§ Exercise material
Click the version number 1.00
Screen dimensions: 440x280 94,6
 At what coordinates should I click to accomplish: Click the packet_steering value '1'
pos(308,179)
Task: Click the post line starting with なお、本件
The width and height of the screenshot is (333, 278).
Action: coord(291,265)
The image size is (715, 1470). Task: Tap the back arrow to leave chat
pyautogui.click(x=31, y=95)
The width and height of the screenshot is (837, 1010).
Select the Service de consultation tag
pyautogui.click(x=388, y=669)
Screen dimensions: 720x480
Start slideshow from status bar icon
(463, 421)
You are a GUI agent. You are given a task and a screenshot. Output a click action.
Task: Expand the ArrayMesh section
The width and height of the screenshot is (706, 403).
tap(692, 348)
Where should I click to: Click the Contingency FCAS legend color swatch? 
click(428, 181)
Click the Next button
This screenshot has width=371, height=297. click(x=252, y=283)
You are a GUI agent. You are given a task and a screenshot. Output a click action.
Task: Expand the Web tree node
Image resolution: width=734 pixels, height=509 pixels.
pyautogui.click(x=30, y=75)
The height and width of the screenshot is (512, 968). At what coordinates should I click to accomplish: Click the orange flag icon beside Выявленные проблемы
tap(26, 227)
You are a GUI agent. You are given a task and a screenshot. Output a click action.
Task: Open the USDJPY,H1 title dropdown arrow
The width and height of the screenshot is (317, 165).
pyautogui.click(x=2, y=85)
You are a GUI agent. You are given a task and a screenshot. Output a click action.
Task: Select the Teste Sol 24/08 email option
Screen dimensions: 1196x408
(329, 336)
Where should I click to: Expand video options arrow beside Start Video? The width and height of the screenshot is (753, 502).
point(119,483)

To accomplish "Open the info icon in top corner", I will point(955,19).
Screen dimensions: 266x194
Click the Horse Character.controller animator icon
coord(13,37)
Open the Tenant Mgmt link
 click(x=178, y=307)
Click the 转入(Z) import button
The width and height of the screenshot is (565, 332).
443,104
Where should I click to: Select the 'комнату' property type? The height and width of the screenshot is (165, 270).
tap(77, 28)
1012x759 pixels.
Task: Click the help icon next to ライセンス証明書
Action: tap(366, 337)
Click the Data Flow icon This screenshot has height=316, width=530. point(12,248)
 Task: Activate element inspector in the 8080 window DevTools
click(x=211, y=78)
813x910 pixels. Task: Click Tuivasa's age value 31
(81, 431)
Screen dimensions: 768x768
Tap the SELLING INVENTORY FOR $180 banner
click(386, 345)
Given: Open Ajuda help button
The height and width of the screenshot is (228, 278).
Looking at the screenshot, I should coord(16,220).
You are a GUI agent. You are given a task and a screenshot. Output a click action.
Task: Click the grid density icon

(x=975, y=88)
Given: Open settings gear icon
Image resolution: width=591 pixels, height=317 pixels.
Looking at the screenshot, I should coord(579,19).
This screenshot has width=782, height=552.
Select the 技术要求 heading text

§ Work to be completed
Set down the full listing. Keep every line exact.

§ Response area
Click the version number 1.00
Screen dimensions: 440x280 94,6
 At what coordinates should I click to accomplish: Click the packet_steering value '1'
pos(308,179)
Task: Click the post line starting with なお、本件
The width and height of the screenshot is (333, 278).
Action: coord(291,265)
The image size is (715, 1470). Task: Tap the back arrow to leave chat
pyautogui.click(x=31, y=95)
The width and height of the screenshot is (837, 1010).
Select the Service de consultation tag
pyautogui.click(x=388, y=669)
Screen dimensions: 720x480
Start slideshow from status bar icon
(463, 421)
You are a GUI agent. You are given a task and a screenshot. Output a click action.
Task: Expand the ArrayMesh section
The width and height of the screenshot is (706, 403).
tap(692, 348)
Where should I click to: Click the Contingency FCAS legend color swatch? 
click(428, 181)
Click the Next button
This screenshot has width=371, height=297. click(x=252, y=283)
You are a GUI agent. You are given a task and a screenshot. Output a click action.
Task: Expand the Web tree node
Image resolution: width=734 pixels, height=509 pixels.
pyautogui.click(x=30, y=75)
The height and width of the screenshot is (512, 968). At what coordinates should I click to accomplish: Click the orange flag icon beside Выявленные проблемы
tap(26, 227)
You are a GUI agent. You are given a task and a screenshot. Output a click action.
Task: Open the USDJPY,H1 title dropdown arrow
The width and height of the screenshot is (317, 165).
pyautogui.click(x=2, y=85)
You are a GUI agent. You are given a task and a screenshot. Output a click action.
Task: Select the Teste Sol 24/08 email option
Screen dimensions: 1196x408
(329, 336)
Where should I click to: Expand video options arrow beside Start Video? The width and height of the screenshot is (753, 502).
point(119,483)

To accomplish "Open the info icon in top corner", I will point(955,19).
Screen dimensions: 266x194
Click the Horse Character.controller animator icon
coord(13,37)
Open the Tenant Mgmt link
 click(x=178, y=307)
Click the 转入(Z) import button
The width and height of the screenshot is (565, 332).
443,104
Where should I click to: Select the 'комнату' property type? The height and width of the screenshot is (165, 270).
tap(77, 28)
1012x759 pixels.
Task: Click the help icon next to ライセンス証明書
Action: tap(366, 337)
Click the Data Flow icon This screenshot has height=316, width=530. point(12,248)
 Task: Activate element inspector in the 8080 window DevTools
click(x=211, y=78)
813x910 pixels. Task: Click Tuivasa's age value 31
(81, 431)
Screen dimensions: 768x768
Tap the SELLING INVENTORY FOR $180 banner
click(386, 345)
Given: Open Ajuda help button
The height and width of the screenshot is (228, 278).
Looking at the screenshot, I should coord(16,220).
You are a GUI agent. You are given a task and a screenshot. Output a click action.
Task: Click the grid density icon

(x=975, y=88)
Given: Open settings gear icon
Image resolution: width=591 pixels, height=317 pixels.
Looking at the screenshot, I should coord(579,19).
This screenshot has width=782, height=552.
Select the 技术要求 heading text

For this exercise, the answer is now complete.